= Objective =
Rewrite the lines below, swapping "Depth view" for "Chart view" and leaving everything else as it is.

* START Information shown *

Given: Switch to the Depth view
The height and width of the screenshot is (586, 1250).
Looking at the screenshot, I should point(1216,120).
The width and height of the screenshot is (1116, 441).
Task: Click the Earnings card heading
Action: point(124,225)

* END Information shown *

= Answer to this task =
Given: Switch to the Chart view
The height and width of the screenshot is (586, 1250).
Looking at the screenshot, I should point(1216,120).
The width and height of the screenshot is (1116, 441).
Task: Click the Earnings card heading
Action: point(124,225)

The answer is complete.